▸ The task: Print, without alteration, the lines that extend from the one holding "Open the まちづくり category link" to the final line of the listing below.

▸ Data:

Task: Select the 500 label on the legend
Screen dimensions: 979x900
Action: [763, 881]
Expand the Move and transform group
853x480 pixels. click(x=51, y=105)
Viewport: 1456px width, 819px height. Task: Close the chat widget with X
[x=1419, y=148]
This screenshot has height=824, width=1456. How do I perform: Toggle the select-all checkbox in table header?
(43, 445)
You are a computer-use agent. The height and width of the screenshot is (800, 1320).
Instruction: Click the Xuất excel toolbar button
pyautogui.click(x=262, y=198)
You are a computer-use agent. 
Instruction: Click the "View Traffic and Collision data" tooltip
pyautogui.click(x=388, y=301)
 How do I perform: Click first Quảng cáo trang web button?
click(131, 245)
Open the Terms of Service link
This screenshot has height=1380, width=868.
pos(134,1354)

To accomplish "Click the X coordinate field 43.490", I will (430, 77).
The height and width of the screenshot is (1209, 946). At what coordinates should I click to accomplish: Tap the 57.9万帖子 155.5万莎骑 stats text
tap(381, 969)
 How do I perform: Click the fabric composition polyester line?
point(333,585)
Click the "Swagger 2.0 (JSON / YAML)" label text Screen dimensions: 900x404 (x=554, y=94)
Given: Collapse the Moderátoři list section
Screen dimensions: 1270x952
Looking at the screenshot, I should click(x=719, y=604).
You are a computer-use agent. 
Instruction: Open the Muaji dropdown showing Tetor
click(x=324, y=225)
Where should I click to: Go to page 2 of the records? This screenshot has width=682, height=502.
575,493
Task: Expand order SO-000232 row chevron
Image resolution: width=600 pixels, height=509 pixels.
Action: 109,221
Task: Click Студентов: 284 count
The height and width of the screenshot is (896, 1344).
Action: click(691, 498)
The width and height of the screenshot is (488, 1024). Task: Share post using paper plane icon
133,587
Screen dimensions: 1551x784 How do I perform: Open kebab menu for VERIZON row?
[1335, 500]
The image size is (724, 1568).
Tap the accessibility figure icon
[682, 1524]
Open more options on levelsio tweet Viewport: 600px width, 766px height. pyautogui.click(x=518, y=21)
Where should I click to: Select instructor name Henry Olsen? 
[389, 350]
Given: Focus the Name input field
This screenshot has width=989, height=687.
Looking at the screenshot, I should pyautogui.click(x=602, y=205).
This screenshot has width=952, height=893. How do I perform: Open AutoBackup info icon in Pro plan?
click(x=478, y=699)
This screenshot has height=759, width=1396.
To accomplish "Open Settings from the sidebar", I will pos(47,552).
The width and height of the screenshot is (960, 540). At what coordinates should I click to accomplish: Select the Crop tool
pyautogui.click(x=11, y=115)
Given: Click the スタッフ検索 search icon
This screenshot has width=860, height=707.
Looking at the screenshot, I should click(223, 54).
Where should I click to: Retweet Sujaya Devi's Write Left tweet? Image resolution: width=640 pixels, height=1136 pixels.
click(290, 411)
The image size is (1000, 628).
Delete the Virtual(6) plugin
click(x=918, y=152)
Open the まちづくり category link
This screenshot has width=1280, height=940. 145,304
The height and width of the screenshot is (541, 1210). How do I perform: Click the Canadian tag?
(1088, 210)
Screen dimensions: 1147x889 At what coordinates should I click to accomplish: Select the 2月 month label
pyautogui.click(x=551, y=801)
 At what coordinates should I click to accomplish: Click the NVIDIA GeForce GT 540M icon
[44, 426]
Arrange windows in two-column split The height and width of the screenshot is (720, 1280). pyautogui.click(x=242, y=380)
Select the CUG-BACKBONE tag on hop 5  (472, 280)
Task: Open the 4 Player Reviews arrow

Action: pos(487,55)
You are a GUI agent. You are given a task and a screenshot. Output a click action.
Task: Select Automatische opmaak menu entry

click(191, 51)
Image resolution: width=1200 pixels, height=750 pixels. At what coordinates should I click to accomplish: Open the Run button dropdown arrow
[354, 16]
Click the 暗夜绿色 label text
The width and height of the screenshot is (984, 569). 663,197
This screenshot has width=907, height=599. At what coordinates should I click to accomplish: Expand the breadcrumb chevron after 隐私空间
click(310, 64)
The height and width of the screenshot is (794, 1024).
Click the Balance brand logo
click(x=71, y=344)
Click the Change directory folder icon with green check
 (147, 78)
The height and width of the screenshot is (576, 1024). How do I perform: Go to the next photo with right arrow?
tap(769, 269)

▸ Answer space:
Open the まちづくり category link
This screenshot has width=1280, height=940. 145,304
The height and width of the screenshot is (541, 1210). How do I perform: Click the Canadian tag?
(1088, 210)
Screen dimensions: 1147x889 At what coordinates should I click to accomplish: Select the 2月 month label
pyautogui.click(x=551, y=801)
 At what coordinates should I click to accomplish: Click the NVIDIA GeForce GT 540M icon
[44, 426]
Arrange windows in two-column split The height and width of the screenshot is (720, 1280). pyautogui.click(x=242, y=380)
Select the CUG-BACKBONE tag on hop 5  (472, 280)
Task: Open the 4 Player Reviews arrow

Action: pos(487,55)
You are a GUI agent. You are given a task and a screenshot. Output a click action.
Task: Select Automatische opmaak menu entry

click(191, 51)
Image resolution: width=1200 pixels, height=750 pixels. At what coordinates should I click to accomplish: Open the Run button dropdown arrow
[354, 16]
Click the 暗夜绿色 label text
The width and height of the screenshot is (984, 569). 663,197
This screenshot has width=907, height=599. At what coordinates should I click to accomplish: Expand the breadcrumb chevron after 隐私空间
click(310, 64)
The height and width of the screenshot is (794, 1024).
Click the Balance brand logo
click(x=71, y=344)
Click the Change directory folder icon with green check
 (147, 78)
The height and width of the screenshot is (576, 1024). How do I perform: Go to the next photo with right arrow?
tap(769, 269)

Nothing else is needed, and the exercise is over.